◆ What you should do ◆
According to the text below on leaders who disregard the rule of law, why have most civilians in El Salvador and Ecuador accepted the loss of their civil liberties? Answer in one to three sentences.

Start of Document text

President Viktor Orban's Hungary similarly disregards constitutional niceties, albeit more with police than with military assistance. Orban also has vigilante enforcers of his personal rule -- even in the heart of eastern Europe and in defiance of European Union standards. Corruption is also rampant, as is his partnership with Putin.
Closer to the U. S. heartland are the naked intolerant and oppressive dictatorships of Daniel Ortega in Nicaragua and Nicolas Maduro in Venezuela. Guatemala may recently have escaped the same category with the contested popular election of President Juan José Arévalo, but enduringly corrupt outgoing predecessors are fighting back.
What is telling is the popularity of the regimes in El Salvador and Ecuador that have both abandoned any pretense of upholding rule of law provisions. Yet, in both countries most civilians have contentedly given up their civil liberties in exchange for security from criminal gangs.
President Nayib Bukele in El Salvador has to great acclaim pioneered this trade off. In three years, he has broken the hold of the murderous criminal gangs that once held his country in thrall, locking up 75,000 people (in a country of 6.3 million) without any due process whatsoever. (Earlier he sent troops to impose his will on Parliament, sacked judges who refused to rule his way, flouted the country's single term provision, and doubled the size of the army.) Homicide rates, once the highest in the world, have plunged from 48 per 100,000 to 7.8 per 100,000 (just above the U. S. rate of 6.3 per 100,000) and criminal extortion has largely vanished. Salvadorans walk peaceful streets once again. Bukele was re-elected last week with 83 percent of the total vote.

End of Document text
Start of Data segment

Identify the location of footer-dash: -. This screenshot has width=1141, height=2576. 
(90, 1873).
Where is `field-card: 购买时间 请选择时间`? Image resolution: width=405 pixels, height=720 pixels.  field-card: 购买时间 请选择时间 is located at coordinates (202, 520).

End of Data segment

◆ Result of the task ◆
Most civilians in both countries have contentedly given up their civil liberties in exchange for security from criminal gangs. In El Salvador, this trade-off has broken the gangs' hold, cut homicide rates from 48 to 7.8 per 100,000, and largely ended criminal extortion.